Flight Booking System — Use Case

Imagine you are implementing a conversational flight-booking system, which can show relevant flights when given a natural-language query such as “show me the flights that arrive in Toronto from Cincinnati on next Monday morning.” In order to process this query, the system must be able to extract useful named entities from the Unstructured text query and convert them into a structured format. When we say structured format, it could be anything like JSON or other key-value pairs, that can be parsed and used for querying a database and retrieving relevant flight details.

Using these named entities you can look up a database and bring all the relevant flight results. In general, named entities refer to names of people, organizations (IBM, Payoda), places (India, Chennai, New York), specific dates and times (Friday, 7 pm), etc.

Steps involved in extracting information from Raw Text

Although textual data is abundantly available, the entanglement of natural language makes it particularly difficult to extract useful information from them. However, no matter how complex the Information Extraction task, there are some common steps that form the pipeline of almost all IE systems.

Tokenization

Tokenization is a part of Lexical Processing that is usually performed as a preliminary task in NLP applications. Tokenization involves splitting text documents into semantically meaningful units such as sentences and words (tokens).

Generally, sentence tokenization is done by splitting the text at the sentence-endings(‘.’) and then the word tokenization by splitting the sentence at the Blank Space. Nevertheless, Sophisticated methods are used for tokenizing more complex text structures, such as, the words that often go together like “Los Angeles”, which are sometimes known as collocations.

Part-of-Speech Tagging

Part-of-Speech (PoS) Tagging is the first level of Syntactic Processing that tags the word to the role it plays in a sentence. Some general forms of pos tags are nouns, verbs, pronouns, adjectives, adverbs, prepositions, interjection, conjunction, etc. Below is the example of Pos Tagging.

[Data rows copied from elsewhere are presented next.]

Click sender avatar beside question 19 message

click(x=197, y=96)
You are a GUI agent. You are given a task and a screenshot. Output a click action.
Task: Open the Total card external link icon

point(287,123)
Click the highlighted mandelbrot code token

The set of standard PoS tags used in the NLTK library by default is included in the reference section. In Fact, it’s not a straightforward task to tag a word, for instance, in the following sentence “the song is a big hit”, the word “hit” is a Noun, whereas, in the sentence “he hit me”, “hit” is a Verb. Handling such ambiguity needs more Advanced techniques that deserve a separate blog.

Named-entity Recognition and Relation Extraction

A crucial component in IE systems is Named Entity Recognition (NER). Named-entity recognition is the problem of identifying and classifying entities into categories such as the names of people, locations, organizations, the expressions of quantities, times, measurements, monetary values, and so on. In general terms, entities refer to names of people, organizations (e.g. Jet Airways, American Airlines), places/cities (Bengaluru, Boston), etc.

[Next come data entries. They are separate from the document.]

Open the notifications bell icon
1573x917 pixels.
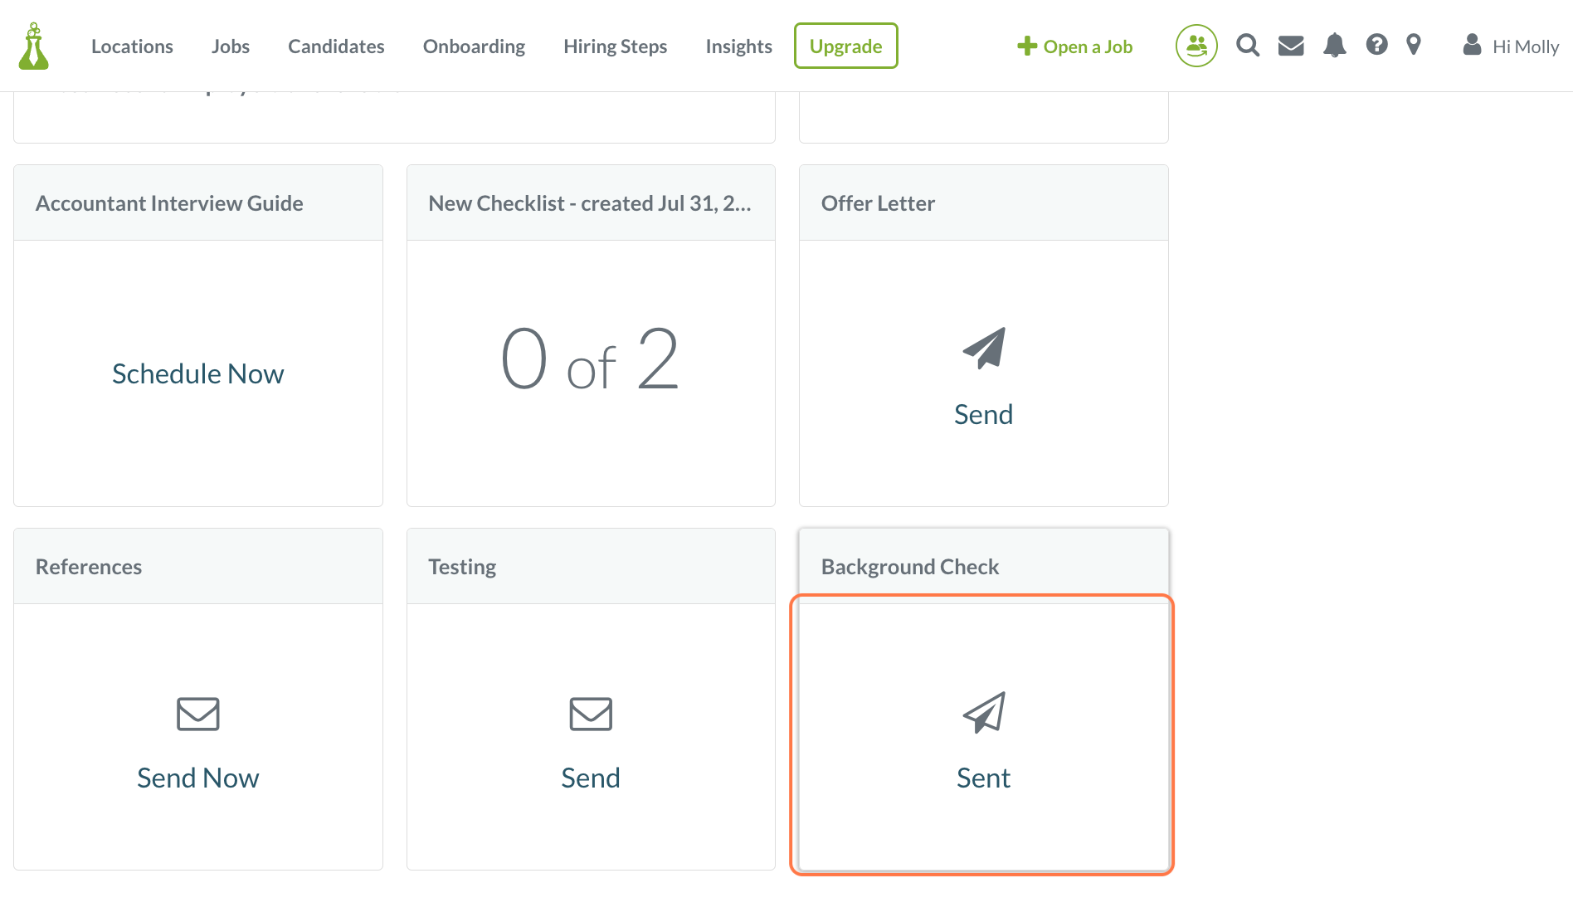(1334, 46)
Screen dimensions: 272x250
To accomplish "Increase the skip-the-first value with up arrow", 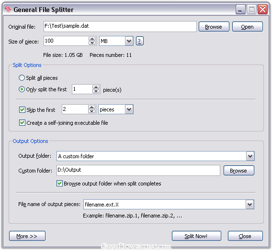I will (92, 107).
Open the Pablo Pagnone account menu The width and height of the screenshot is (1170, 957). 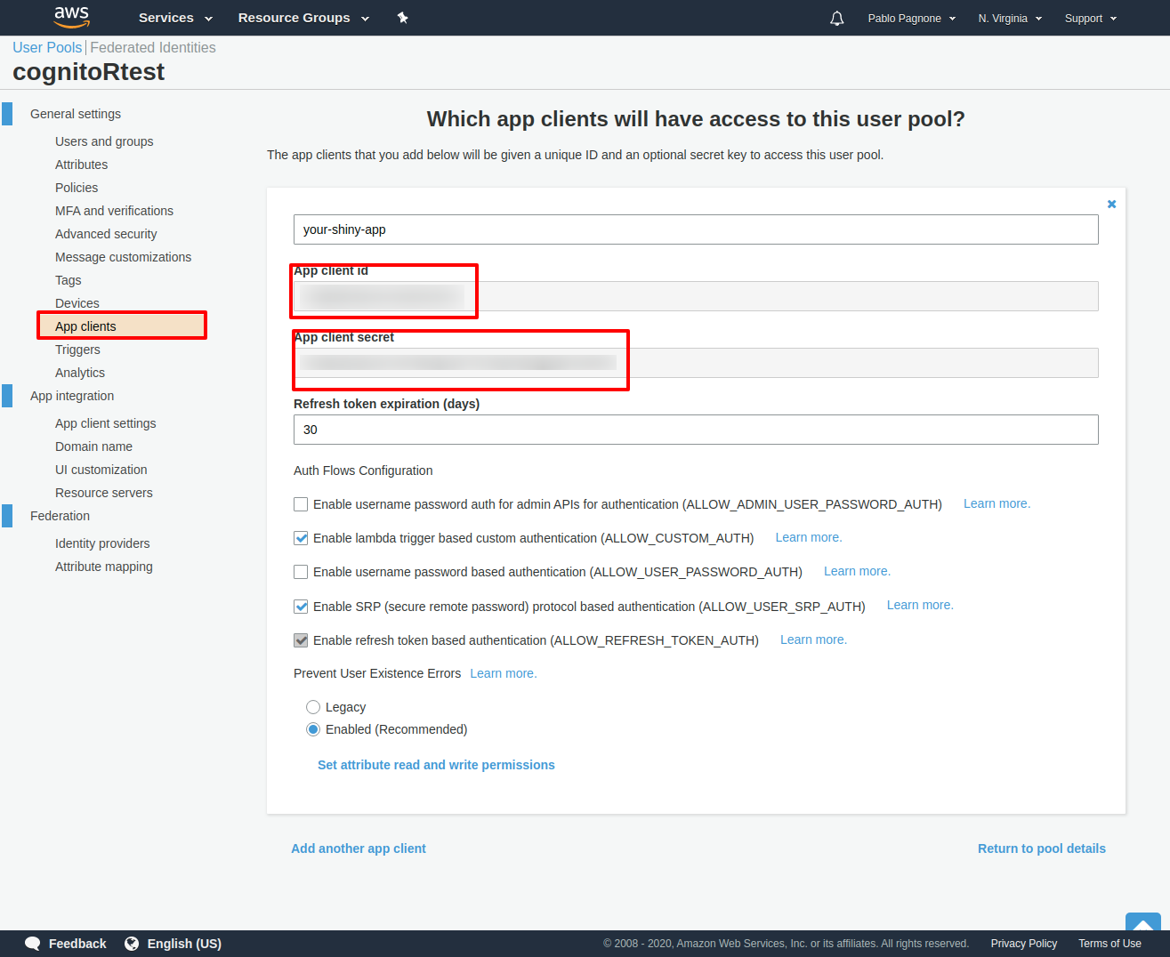tap(911, 19)
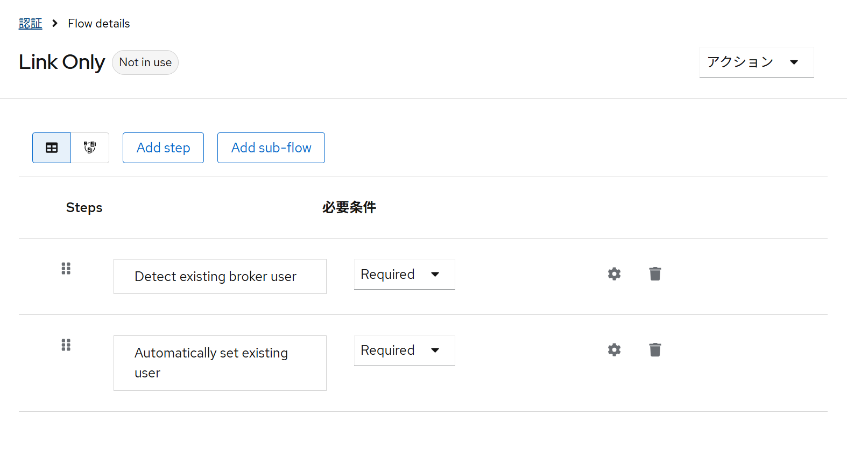Image resolution: width=847 pixels, height=449 pixels.
Task: Click the Add sub-flow button
Action: click(271, 148)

In entity recognition, every token is tagged with an IOB label and then nearby tokens are combined together based on their labels. IOB labels (I-inside, O-out, B-beginning) are something similar to PoS tagging but it includes domain-specific custom labels. For instance, for the user request, ‘What is the price of American Airlines flight from New York to Los Angeles’ the tagged IOB labels are on the left.

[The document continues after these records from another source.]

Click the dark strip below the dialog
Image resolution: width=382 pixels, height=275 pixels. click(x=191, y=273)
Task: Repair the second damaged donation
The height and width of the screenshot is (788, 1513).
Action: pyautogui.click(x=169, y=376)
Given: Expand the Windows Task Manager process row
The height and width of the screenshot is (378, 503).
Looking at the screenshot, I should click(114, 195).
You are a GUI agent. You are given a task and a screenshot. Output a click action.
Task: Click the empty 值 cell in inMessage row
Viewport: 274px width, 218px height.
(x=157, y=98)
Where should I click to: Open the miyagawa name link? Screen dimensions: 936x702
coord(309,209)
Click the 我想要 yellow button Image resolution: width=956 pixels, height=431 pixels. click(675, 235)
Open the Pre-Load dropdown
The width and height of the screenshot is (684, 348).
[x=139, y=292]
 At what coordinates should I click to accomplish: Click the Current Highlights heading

Once we find the PoS tags and the IOB labels, it is a task of mapping the relationships between entities.

Models for Entity Recognition

Rule-based models

Chunking is one of the rule-based text extraction processes which is used for building Named-entity recognition models. In chucking, a chunker chunks the phrases that are meaningful in a text. The chunker is built upon a set of production rules, otherwise known as Grammar Rules. For instance, in the case of NER, grammar can be a pattern to match a Noun Phrase, since Named-entities are mostly nouns.

As you can see the chunker rules are based on PoS tags, Pos tagging becomes the necessary task before chunking. The noun chunks can be further reduced to Named-entities by applying the IOB-Based rule on the chunker.

Probabilistic models

Various approaches are available to build a Probabilistic NER model, such as Unigram and Bigram models, Conditional Random Fields, Naive Bayes Classifier, etc. Moreover, we will implement one of the Machine Learning (ML) based NER models.

Named Entity Recognition (NER) using Machine Learning:

The objective of the machine learning model is to assign appropriate IOB tags to the words in the user query.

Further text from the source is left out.